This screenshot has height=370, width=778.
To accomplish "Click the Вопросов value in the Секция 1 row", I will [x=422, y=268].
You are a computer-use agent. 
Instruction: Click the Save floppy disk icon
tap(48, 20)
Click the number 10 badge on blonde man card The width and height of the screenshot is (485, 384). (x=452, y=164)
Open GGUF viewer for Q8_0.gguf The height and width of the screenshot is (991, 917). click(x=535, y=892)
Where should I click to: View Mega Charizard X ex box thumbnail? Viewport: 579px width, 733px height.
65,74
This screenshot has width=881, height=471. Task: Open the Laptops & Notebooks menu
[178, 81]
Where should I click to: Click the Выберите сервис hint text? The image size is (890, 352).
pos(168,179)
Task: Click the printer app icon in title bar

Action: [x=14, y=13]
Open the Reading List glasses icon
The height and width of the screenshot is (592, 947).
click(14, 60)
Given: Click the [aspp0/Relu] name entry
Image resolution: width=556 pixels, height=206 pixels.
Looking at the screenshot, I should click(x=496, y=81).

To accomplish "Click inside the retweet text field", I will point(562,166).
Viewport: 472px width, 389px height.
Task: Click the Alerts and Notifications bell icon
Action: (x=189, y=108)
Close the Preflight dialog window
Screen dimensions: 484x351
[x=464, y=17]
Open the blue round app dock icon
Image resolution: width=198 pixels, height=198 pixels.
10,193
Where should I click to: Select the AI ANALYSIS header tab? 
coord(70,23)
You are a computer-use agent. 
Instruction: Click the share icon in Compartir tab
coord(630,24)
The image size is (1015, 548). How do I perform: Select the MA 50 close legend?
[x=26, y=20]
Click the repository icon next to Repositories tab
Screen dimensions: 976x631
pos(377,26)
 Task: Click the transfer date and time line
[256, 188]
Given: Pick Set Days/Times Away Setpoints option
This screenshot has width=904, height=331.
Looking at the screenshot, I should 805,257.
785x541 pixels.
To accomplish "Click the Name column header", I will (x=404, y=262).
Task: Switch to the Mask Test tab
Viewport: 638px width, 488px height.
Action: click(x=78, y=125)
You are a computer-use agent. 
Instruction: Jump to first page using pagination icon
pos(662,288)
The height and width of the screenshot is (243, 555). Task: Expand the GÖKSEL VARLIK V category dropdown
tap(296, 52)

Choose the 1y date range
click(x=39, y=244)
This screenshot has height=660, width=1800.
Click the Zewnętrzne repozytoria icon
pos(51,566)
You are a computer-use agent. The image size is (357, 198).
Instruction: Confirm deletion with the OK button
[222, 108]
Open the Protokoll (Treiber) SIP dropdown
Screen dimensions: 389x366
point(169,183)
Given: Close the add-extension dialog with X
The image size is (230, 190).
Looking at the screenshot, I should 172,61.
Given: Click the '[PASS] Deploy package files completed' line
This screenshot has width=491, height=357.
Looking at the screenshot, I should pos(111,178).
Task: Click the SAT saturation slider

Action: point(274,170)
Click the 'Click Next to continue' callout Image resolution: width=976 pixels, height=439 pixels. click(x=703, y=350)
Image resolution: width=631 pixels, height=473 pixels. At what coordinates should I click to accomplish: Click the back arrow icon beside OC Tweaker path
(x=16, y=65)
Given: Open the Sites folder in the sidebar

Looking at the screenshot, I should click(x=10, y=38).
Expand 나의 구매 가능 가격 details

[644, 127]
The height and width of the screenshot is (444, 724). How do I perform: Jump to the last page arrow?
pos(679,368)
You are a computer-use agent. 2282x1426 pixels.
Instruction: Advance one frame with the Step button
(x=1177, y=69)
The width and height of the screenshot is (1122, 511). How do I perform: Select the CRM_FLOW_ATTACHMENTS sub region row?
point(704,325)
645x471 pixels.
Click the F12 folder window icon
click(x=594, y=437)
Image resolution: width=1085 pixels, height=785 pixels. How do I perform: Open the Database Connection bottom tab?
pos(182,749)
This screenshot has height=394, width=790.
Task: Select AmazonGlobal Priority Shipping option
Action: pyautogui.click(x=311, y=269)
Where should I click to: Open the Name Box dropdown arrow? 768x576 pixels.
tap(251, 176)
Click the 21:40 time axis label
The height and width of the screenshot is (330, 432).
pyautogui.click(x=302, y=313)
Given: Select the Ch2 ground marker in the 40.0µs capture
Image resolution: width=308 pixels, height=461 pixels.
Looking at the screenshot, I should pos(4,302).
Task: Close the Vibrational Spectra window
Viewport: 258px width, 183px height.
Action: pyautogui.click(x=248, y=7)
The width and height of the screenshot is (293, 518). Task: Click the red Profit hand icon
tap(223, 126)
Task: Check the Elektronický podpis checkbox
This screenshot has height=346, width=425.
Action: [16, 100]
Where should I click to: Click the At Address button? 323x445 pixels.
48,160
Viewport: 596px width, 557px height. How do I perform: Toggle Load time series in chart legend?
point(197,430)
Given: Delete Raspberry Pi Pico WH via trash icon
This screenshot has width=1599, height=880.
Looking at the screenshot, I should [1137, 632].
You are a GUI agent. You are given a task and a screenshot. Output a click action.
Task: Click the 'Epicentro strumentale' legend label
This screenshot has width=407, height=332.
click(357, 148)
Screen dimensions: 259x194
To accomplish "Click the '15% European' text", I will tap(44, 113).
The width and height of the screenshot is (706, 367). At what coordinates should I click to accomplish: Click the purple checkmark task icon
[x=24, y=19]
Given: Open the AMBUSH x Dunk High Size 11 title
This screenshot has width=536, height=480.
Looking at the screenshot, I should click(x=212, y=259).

+++++

--- PROMPT ---
Repeat the listing above exactly. Add nothing.

--- EXPECTED ANSWER ---
This screenshot has height=370, width=778.
To accomplish "Click the Вопросов value in the Секция 1 row", I will [x=422, y=268].
You are a computer-use agent. 
Instruction: Click the Save floppy disk icon
tap(48, 20)
Click the number 10 badge on blonde man card The width and height of the screenshot is (485, 384). (x=452, y=164)
Open GGUF viewer for Q8_0.gguf The height and width of the screenshot is (991, 917). click(x=535, y=892)
Where should I click to: View Mega Charizard X ex box thumbnail? Viewport: 579px width, 733px height.
65,74
This screenshot has width=881, height=471. Task: Open the Laptops & Notebooks menu
[178, 81]
Where should I click to: Click the Выберите сервис hint text? The image size is (890, 352).
pos(168,179)
Task: Click the printer app icon in title bar

Action: [x=14, y=13]
Open the Reading List glasses icon
The height and width of the screenshot is (592, 947).
click(14, 60)
Given: Click the [aspp0/Relu] name entry
Image resolution: width=556 pixels, height=206 pixels.
Looking at the screenshot, I should click(x=496, y=81).

To accomplish "Click inside the retweet text field", I will point(562,166).
Viewport: 472px width, 389px height.
Task: Click the Alerts and Notifications bell icon
Action: (x=189, y=108)
Close the Preflight dialog window
Screen dimensions: 484x351
[x=464, y=17]
Open the blue round app dock icon
Image resolution: width=198 pixels, height=198 pixels.
10,193
Where should I click to: Select the AI ANALYSIS header tab? 
coord(70,23)
You are a computer-use agent. 
Instruction: Click the share icon in Compartir tab
coord(630,24)
The image size is (1015, 548). How do I perform: Select the MA 50 close legend?
[x=26, y=20]
Click the repository icon next to Repositories tab
Screen dimensions: 976x631
pos(377,26)
 Task: Click the transfer date and time line
[256, 188]
Given: Pick Set Days/Times Away Setpoints option
This screenshot has width=904, height=331.
Looking at the screenshot, I should 805,257.
785x541 pixels.
To accomplish "Click the Name column header", I will (x=404, y=262).
Task: Switch to the Mask Test tab
Viewport: 638px width, 488px height.
Action: click(x=78, y=125)
You are a computer-use agent. 
Instruction: Jump to first page using pagination icon
pos(662,288)
The height and width of the screenshot is (243, 555). Task: Expand the GÖKSEL VARLIK V category dropdown
tap(296, 52)

Choose the 1y date range
click(x=39, y=244)
This screenshot has height=660, width=1800.
Click the Zewnętrzne repozytoria icon
pos(51,566)
You are a computer-use agent. The image size is (357, 198).
Instruction: Confirm deletion with the OK button
[222, 108]
Open the Protokoll (Treiber) SIP dropdown
Screen dimensions: 389x366
point(169,183)
Given: Close the add-extension dialog with X
The image size is (230, 190).
Looking at the screenshot, I should 172,61.
Given: Click the '[PASS] Deploy package files completed' line
This screenshot has width=491, height=357.
Looking at the screenshot, I should pos(111,178).
Task: Click the SAT saturation slider

Action: point(274,170)
Click the 'Click Next to continue' callout Image resolution: width=976 pixels, height=439 pixels. click(x=703, y=350)
Image resolution: width=631 pixels, height=473 pixels. At what coordinates should I click to accomplish: Click the back arrow icon beside OC Tweaker path
(x=16, y=65)
Given: Open the Sites folder in the sidebar

Looking at the screenshot, I should click(x=10, y=38).
Expand 나의 구매 가능 가격 details

[644, 127]
The height and width of the screenshot is (444, 724). How do I perform: Jump to the last page arrow?
pos(679,368)
You are a computer-use agent. 2282x1426 pixels.
Instruction: Advance one frame with the Step button
(x=1177, y=69)
The width and height of the screenshot is (1122, 511). How do I perform: Select the CRM_FLOW_ATTACHMENTS sub region row?
point(704,325)
645x471 pixels.
Click the F12 folder window icon
click(x=594, y=437)
Image resolution: width=1085 pixels, height=785 pixels. How do I perform: Open the Database Connection bottom tab?
pos(182,749)
This screenshot has height=394, width=790.
Task: Select AmazonGlobal Priority Shipping option
Action: pyautogui.click(x=311, y=269)
Where should I click to: Open the Name Box dropdown arrow? 768x576 pixels.
tap(251, 176)
Click the 21:40 time axis label
The height and width of the screenshot is (330, 432).
pyautogui.click(x=302, y=313)
Given: Select the Ch2 ground marker in the 40.0µs capture
Image resolution: width=308 pixels, height=461 pixels.
Looking at the screenshot, I should pos(4,302).
Task: Close the Vibrational Spectra window
Viewport: 258px width, 183px height.
Action: pyautogui.click(x=248, y=7)
The width and height of the screenshot is (293, 518). Task: Click the red Profit hand icon
tap(223, 126)
Task: Check the Elektronický podpis checkbox
This screenshot has height=346, width=425.
Action: [16, 100]
Where should I click to: Click the At Address button? 323x445 pixels.
48,160
Viewport: 596px width, 557px height. How do I perform: Toggle Load time series in chart legend?
point(197,430)
Given: Delete Raspberry Pi Pico WH via trash icon
This screenshot has width=1599, height=880.
Looking at the screenshot, I should [1137, 632].
You are a GUI agent. You are given a task and a screenshot. Output a click action.
Task: Click the 'Epicentro strumentale' legend label
This screenshot has width=407, height=332.
click(357, 148)
Screen dimensions: 259x194
To accomplish "Click the '15% European' text", I will tap(44, 113).
The width and height of the screenshot is (706, 367). At what coordinates should I click to accomplish: Click the purple checkmark task icon
[x=24, y=19]
Given: Open the AMBUSH x Dunk High Size 11 title
This screenshot has width=536, height=480.
Looking at the screenshot, I should click(x=212, y=259).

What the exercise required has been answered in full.